Asbestosis is the scarring of lung tissue (around terminal bronchioles and alveolar ducts) resulting from the inhalation of asbestos fibers. There are two types of fibers: amphibole (thin and straight) and serpentine (curved). The former are primarily responsible for human disease as they are able to penetrate deeply into the lungs. When such fibers reach the alveoli (air sacs) in the lung, where oxygen is transferred into the blood, the foreign bodies (asbestos fibers) cause the activation of the lung’s local immune system and provoke an inflammatory reaction. This inflammatory reaction can be described as chronic rather than acute, with a slow ongoing progression of the immune system in an attempt to eliminate the foreign fibers. Macrophages phagocytose (ingest) the fibers and stimulate fibroblasts to deposit connective tissue. Due to the asbestos fibers’ natural resistance to digestion, the macrophage dies off, releasing cytokines and attracting further lung macrophages and fibrolastic cells to lay down fibrous tissue, which eventually forms a fibrous mass. The result is interstitial fibrosis. The fibrotic scar tissue causes alveolar walls to thicken, which reduces elasticity and gas diffusion, reducing oxygen transfer to the blood as well as the removal of carbon dioxide.

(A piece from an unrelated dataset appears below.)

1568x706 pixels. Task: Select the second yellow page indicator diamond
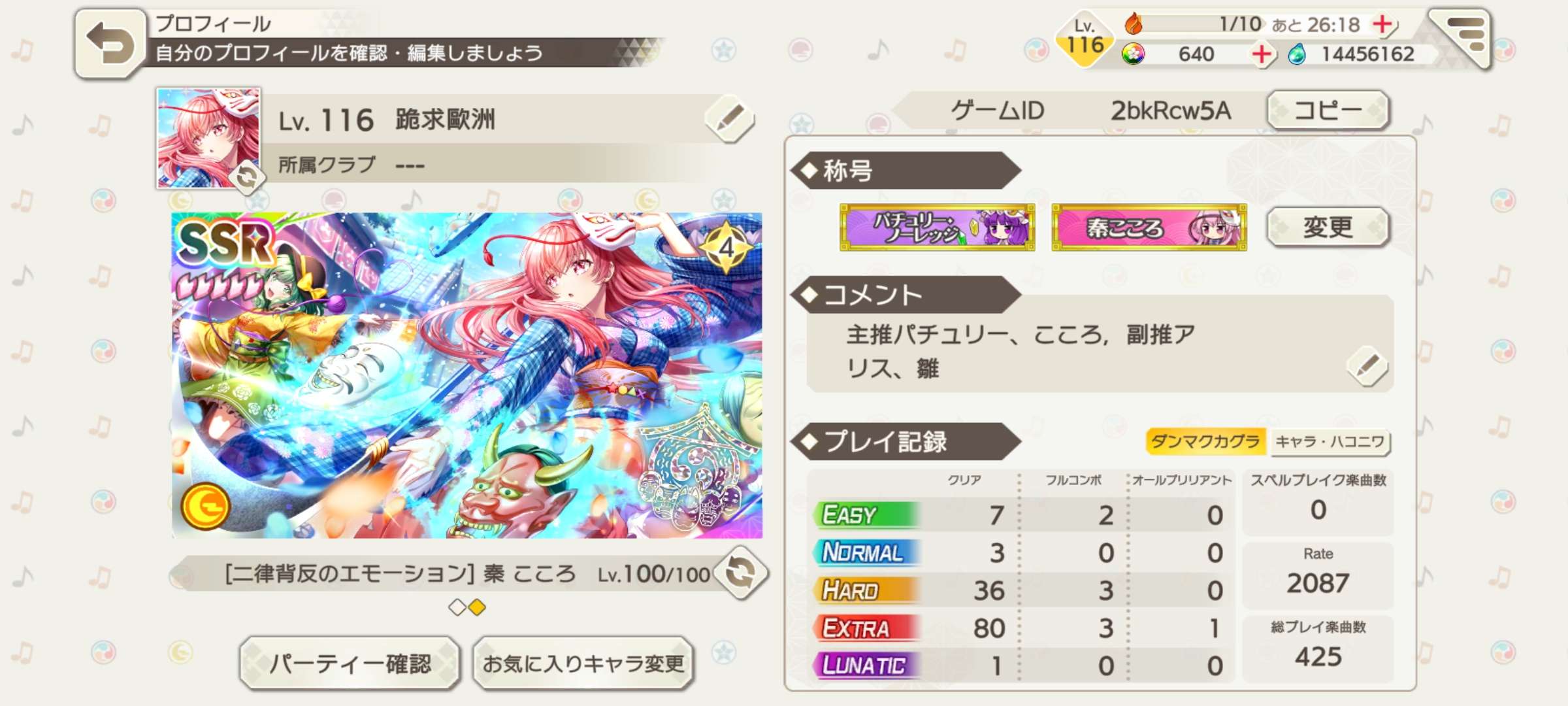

Mesothelioma is a fatal form of cancer that develops in the mesothelium, the protective sac that surrounds the body’s internal organs, such as the lungs, heart, stomach and reproductive organs. The mesothelium is made up of two layers of cells; one layer immediately covers the organ and the other forms the sac around it.
The mesothelium produces a lubricating fluid between the layers allowing movement of the organs so that they can move easily within the body, such as the inflating and deflating lungs, or beating heart against surrounding structures.
The vast majority of people develop mesothelioma as a result of exposure to asbestos fibres. The fibres lodge in a patient’s body either through inhalation or swallowing, affecting the lungs, stomach and/or reproductive organs. Exposure to asbestos often occurs 20 to 40 years prior to the mesothelioma diagnosis.
There are several different types of mesothelioma, including:
– mesothelioma of the pleura, which affects a patient’s lungs and is the most common form of mesothelioma;
– mesothelioma of the peritoneum, which affects a patient’s abdomen;
– mesothelioma of the pericardium, which affects a patient’s heart and is an extremely rare form of mesothelioma; and
– mesothelioma of the tunica vaginalis testis (men) or the tunica serosa uteri (women), which affects a patient’s reproductive organs and is also an extremely rare form of mesothelioma.